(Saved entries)
^^^^^^^^
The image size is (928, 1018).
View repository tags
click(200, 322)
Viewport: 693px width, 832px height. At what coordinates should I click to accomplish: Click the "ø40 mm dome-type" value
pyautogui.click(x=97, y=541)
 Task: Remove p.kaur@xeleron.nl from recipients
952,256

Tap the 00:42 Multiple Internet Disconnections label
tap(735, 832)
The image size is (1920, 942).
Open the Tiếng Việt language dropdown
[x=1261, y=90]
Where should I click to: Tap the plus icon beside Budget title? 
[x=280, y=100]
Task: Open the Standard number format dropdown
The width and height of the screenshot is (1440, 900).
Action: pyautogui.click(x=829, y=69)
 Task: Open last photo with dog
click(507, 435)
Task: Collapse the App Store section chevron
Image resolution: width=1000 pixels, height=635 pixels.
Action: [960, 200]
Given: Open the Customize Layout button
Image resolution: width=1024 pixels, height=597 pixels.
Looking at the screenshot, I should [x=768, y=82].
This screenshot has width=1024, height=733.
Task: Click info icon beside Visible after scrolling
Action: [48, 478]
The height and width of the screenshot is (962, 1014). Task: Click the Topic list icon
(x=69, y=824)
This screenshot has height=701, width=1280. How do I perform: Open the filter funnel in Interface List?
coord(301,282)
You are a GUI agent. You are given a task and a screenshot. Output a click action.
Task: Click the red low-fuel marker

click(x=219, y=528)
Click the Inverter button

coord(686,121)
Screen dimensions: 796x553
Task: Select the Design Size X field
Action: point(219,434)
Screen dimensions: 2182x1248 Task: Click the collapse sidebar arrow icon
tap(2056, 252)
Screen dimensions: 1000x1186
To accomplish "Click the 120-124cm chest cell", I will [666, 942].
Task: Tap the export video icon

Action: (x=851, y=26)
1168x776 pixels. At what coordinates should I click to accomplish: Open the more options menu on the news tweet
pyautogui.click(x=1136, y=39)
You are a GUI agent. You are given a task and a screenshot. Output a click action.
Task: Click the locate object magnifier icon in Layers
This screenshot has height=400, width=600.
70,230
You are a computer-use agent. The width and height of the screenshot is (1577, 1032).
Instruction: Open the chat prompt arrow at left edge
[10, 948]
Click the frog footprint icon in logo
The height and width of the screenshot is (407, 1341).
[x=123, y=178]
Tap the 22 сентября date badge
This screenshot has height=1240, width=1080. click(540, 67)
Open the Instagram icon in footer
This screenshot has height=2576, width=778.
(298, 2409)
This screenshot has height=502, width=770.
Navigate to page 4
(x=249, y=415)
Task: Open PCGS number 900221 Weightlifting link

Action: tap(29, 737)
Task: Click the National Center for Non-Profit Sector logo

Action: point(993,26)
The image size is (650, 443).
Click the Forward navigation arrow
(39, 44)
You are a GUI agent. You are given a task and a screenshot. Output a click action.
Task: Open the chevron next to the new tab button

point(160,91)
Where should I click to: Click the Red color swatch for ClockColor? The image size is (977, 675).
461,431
^^^^^^^^
**What you are asked to do:**
Return every record above. Copy each one exactly.

**Response to this task:**
The image size is (928, 1018).
View repository tags
click(200, 322)
Viewport: 693px width, 832px height. At what coordinates should I click to accomplish: Click the "ø40 mm dome-type" value
pyautogui.click(x=97, y=541)
 Task: Remove p.kaur@xeleron.nl from recipients
952,256

Tap the 00:42 Multiple Internet Disconnections label
tap(735, 832)
The image size is (1920, 942).
Open the Tiếng Việt language dropdown
[x=1261, y=90]
Where should I click to: Tap the plus icon beside Budget title? 
[x=280, y=100]
Task: Open the Standard number format dropdown
The width and height of the screenshot is (1440, 900).
Action: pyautogui.click(x=829, y=69)
 Task: Open last photo with dog
click(507, 435)
Task: Collapse the App Store section chevron
Image resolution: width=1000 pixels, height=635 pixels.
Action: [960, 200]
Given: Open the Customize Layout button
Image resolution: width=1024 pixels, height=597 pixels.
Looking at the screenshot, I should [x=768, y=82].
This screenshot has width=1024, height=733.
Task: Click info icon beside Visible after scrolling
Action: [48, 478]
The height and width of the screenshot is (962, 1014). Task: Click the Topic list icon
(x=69, y=824)
This screenshot has height=701, width=1280. How do I perform: Open the filter funnel in Interface List?
coord(301,282)
You are a GUI agent. You are given a task and a screenshot. Output a click action.
Task: Click the red low-fuel marker

click(x=219, y=528)
Click the Inverter button

coord(686,121)
Screen dimensions: 796x553
Task: Select the Design Size X field
Action: point(219,434)
Screen dimensions: 2182x1248 Task: Click the collapse sidebar arrow icon
tap(2056, 252)
Screen dimensions: 1000x1186
To accomplish "Click the 120-124cm chest cell", I will [666, 942].
Task: Tap the export video icon

Action: (x=851, y=26)
1168x776 pixels. At what coordinates should I click to accomplish: Open the more options menu on the news tweet
pyautogui.click(x=1136, y=39)
You are a GUI agent. You are given a task and a screenshot. Output a click action.
Task: Click the locate object magnifier icon in Layers
This screenshot has height=400, width=600.
70,230
You are a computer-use agent. The width and height of the screenshot is (1577, 1032).
Instruction: Open the chat prompt arrow at left edge
[10, 948]
Click the frog footprint icon in logo
The height and width of the screenshot is (407, 1341).
[x=123, y=178]
Tap the 22 сентября date badge
This screenshot has height=1240, width=1080. click(540, 67)
Open the Instagram icon in footer
This screenshot has height=2576, width=778.
(298, 2409)
This screenshot has height=502, width=770.
Navigate to page 4
(x=249, y=415)
Task: Open PCGS number 900221 Weightlifting link

Action: tap(29, 737)
Task: Click the National Center for Non-Profit Sector logo

Action: point(993,26)
The image size is (650, 443).
Click the Forward navigation arrow
(39, 44)
You are a GUI agent. You are given a task and a screenshot. Output a click action.
Task: Open the chevron next to the new tab button

point(160,91)
Where should I click to: Click the Red color swatch for ClockColor? The image size is (977, 675).
461,431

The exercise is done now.